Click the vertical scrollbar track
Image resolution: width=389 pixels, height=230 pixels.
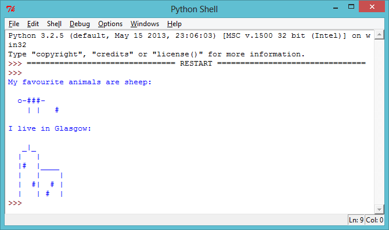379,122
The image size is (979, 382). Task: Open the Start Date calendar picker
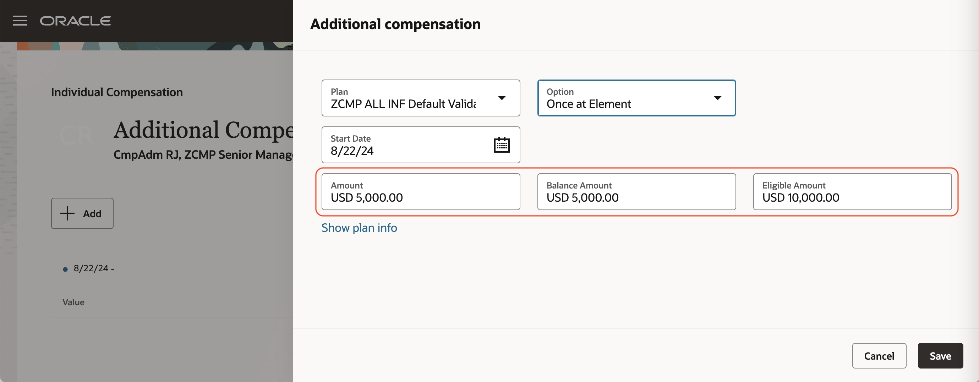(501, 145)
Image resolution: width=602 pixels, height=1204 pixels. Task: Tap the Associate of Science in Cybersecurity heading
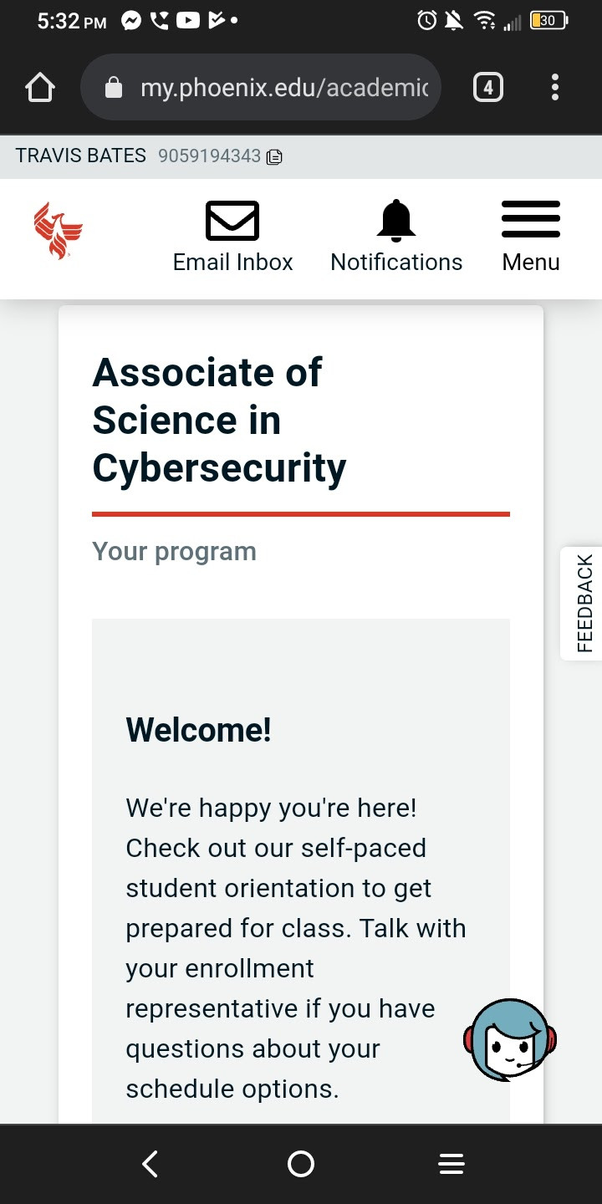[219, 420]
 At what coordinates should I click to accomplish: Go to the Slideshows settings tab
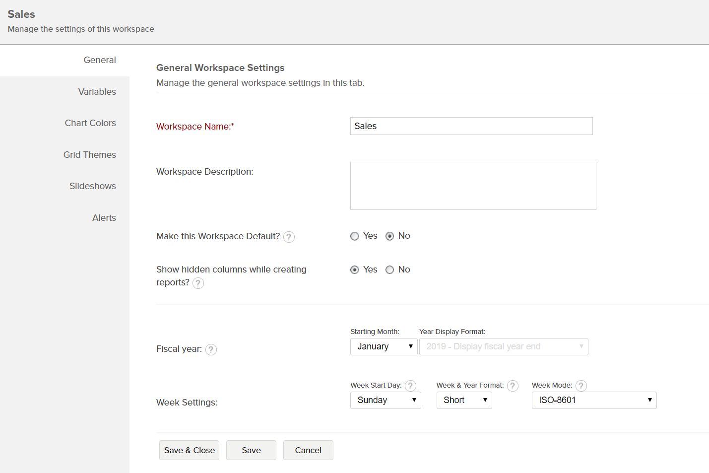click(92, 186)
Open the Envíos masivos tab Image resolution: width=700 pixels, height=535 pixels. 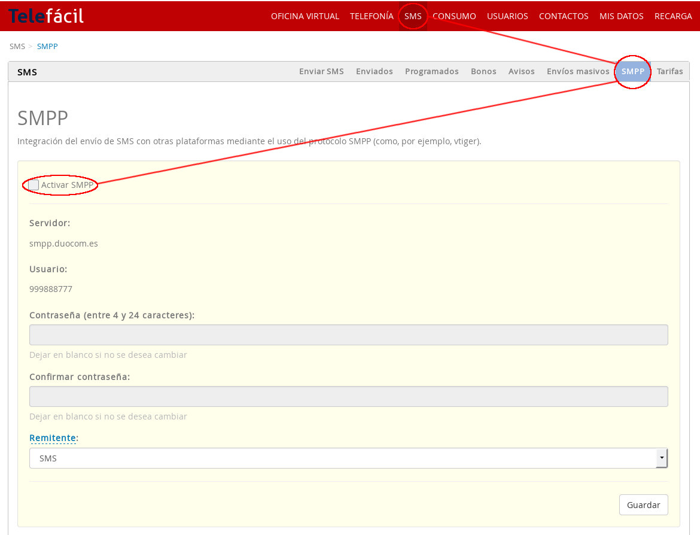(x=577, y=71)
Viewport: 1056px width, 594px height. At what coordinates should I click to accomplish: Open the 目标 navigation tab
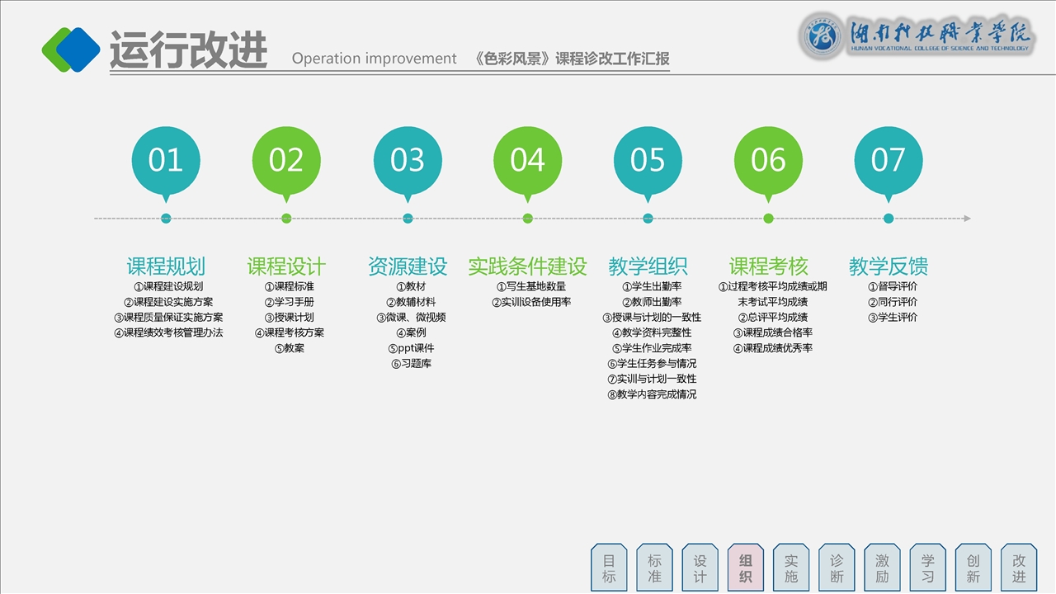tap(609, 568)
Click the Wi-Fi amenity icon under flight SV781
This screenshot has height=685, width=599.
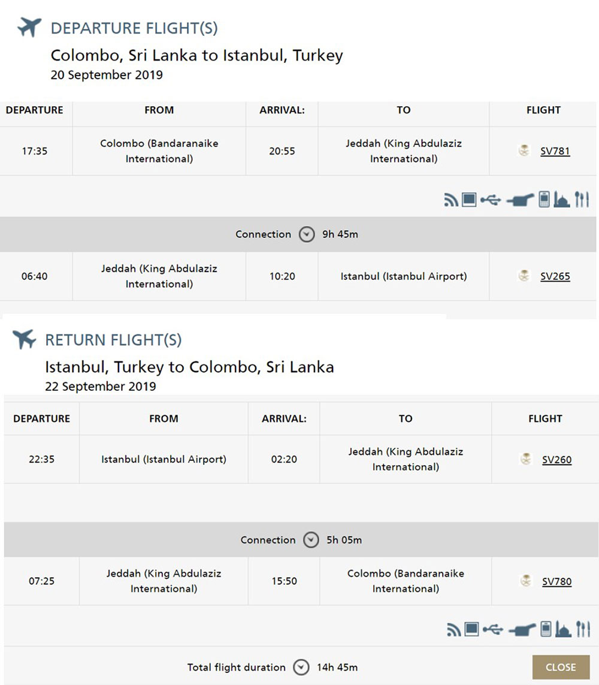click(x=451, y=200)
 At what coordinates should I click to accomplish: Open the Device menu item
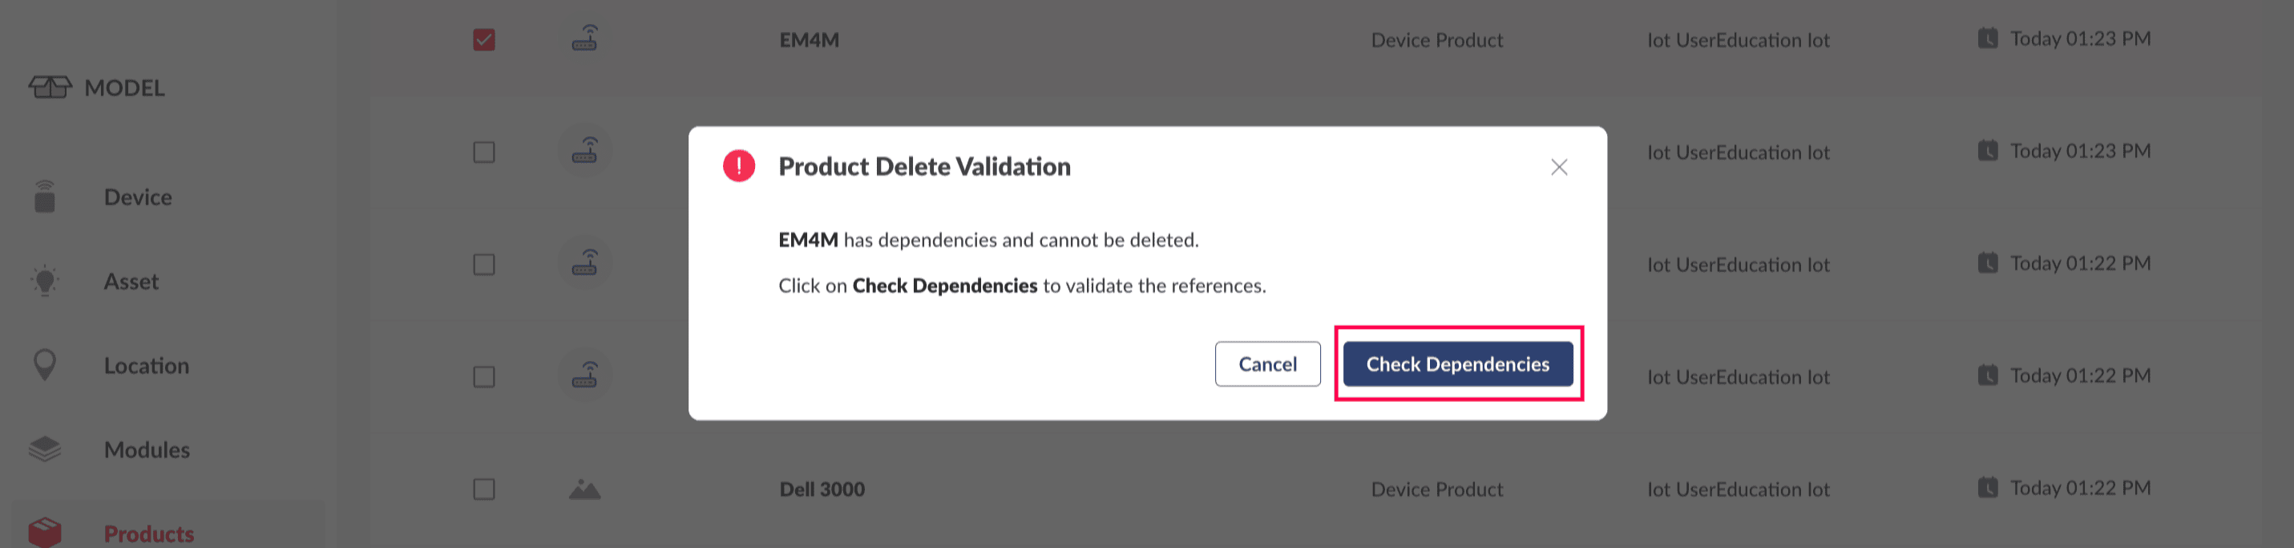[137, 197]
* * *
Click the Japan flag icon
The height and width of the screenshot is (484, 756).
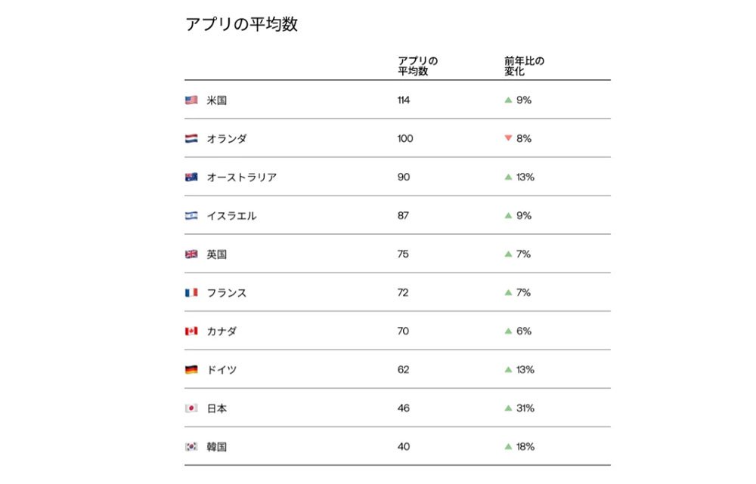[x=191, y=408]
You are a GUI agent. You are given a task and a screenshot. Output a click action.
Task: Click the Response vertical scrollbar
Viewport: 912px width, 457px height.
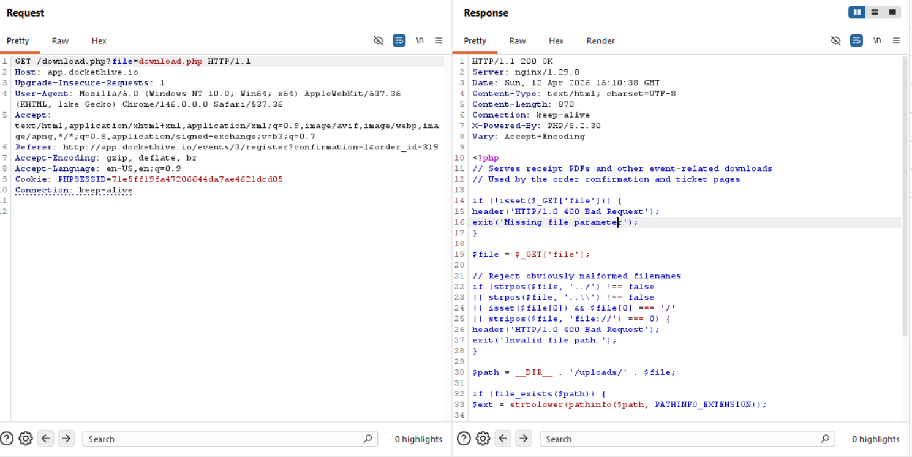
--
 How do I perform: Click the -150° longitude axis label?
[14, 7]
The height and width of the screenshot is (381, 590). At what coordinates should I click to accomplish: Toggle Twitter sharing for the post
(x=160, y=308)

Problem to work on | What lines of the listing contain the word "icon"? Copy them all.

Response area |
Click the Wi-Fi amenity icon under flight SV781
Click the Japan flag icon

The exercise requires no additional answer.